THIRD AMENDMENT TO LOAN AGREEMENT
EX-10.75.02
THIRD
AMENDMENT TO LOAN AGREEMENT
THIS THIRD AMENDMENT TO LOAN
AGREEMENT (this “Agreement”) is made as of
October 22, 2008 by and between EMERITUS CORPORATION, a
Washington corporation (“Borrower”), and NATIONWIDE HEALTH PROPERTIES,
INC., a Maryland corporation (“Lender”), with respect to the
following:
RECITALS:
A. Borrower
and Lender (as successor to Healthcare Realty Trust Incorporated, a Maryland
corporation (“HRT”)) are
parties to that certain Second Amended and Restated Loan Agreement dated as of
March 3, 2005, as amended by that certain Amendment to Loan Agreement dated as
of August 6, 2007 and that certain Second Amendment to Loan Agreement dated as
of March 3, 2008 (as amended, the “Loan Agreement”), pursuant to
the terms and conditions of which a loan in the principal amount of Twenty-One
Million Four Hundred Twenty-Six Thousand Dollars ($21,426,000) is due from
Borrower to Lender (the “Loan”).
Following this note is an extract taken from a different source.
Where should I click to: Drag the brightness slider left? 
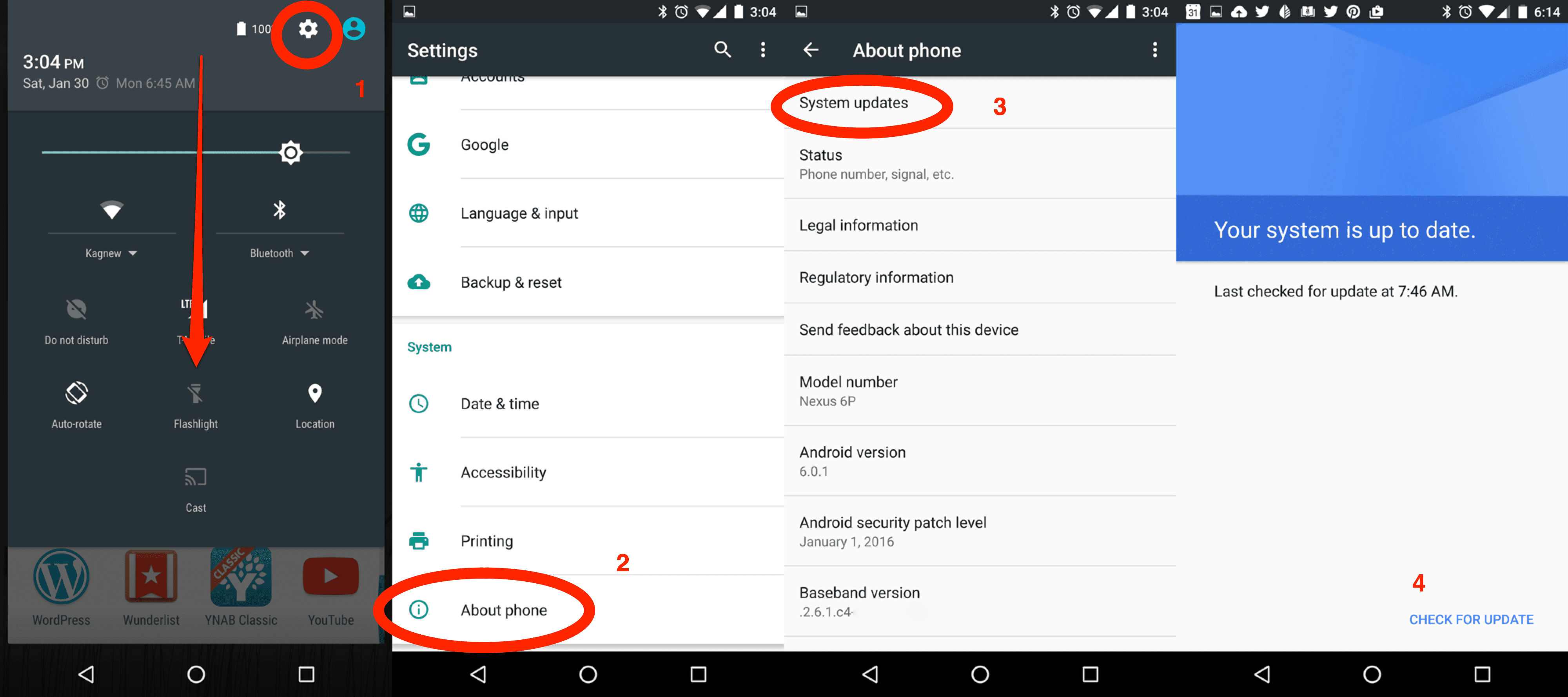coord(292,152)
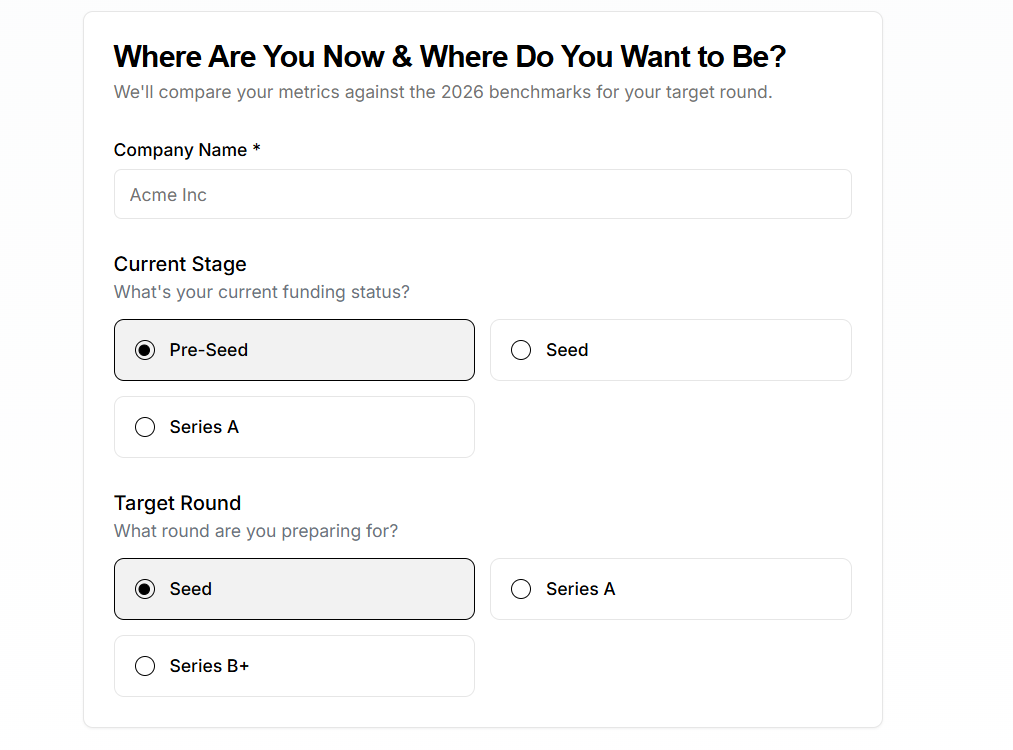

Unless
otherwise defined herein, all initially-capitalized terms herein shall have the
same meanings given to such terms in the Loan Agreement.
B. The Loan
is evidenced by that certain Second Amended and Restated Note dated March 3,
2005, in the original principal amount of the Loan, executed by Borrower in
favor of HRT (the “Note”), which Note has been
assigned from HRT to Lender pursuant to that certain Allonge dated as of April
26, 2007.
C. Borrower
has requested that Lender extend the Maturity Date of the Note and modify
certain other terms of the Loan. Lender is willing to grant
Borrower’s request upon the terms and subject to the conditions set forth in
this Agreement.
NOW, THEREFORE, in
consideration of the foregoing Recitals, the mutual covenants and agreements
contained herein, and for other good and valuable consideration, the receipt and
sufficiency of which are hereby acknowledged, Lender and Borrower hereto agree
as follows:
1. Modification
to Loan Documents. Effective as of the Third Amendment
Effective Date (as defined below), the Loan Documents shall be deemed amended as
follows:
(a) The term
“Maturity Date” as
defined in Section
1 of the Note shall mean March 31, 2012.
(b) Section 2(a) of the
Note shall be deleted in its entirety and the following substituted
therefor:
“Interest
shall accrue on the principal amount outstanding hereunder at the rate of eight
and one-half percent (8.5%) per annum through March 3, 2009. From and
after March 4, 2009, Interest shall accrue on the principal amount outstanding
hereunder at the rate of nine percent (9%) per annum.”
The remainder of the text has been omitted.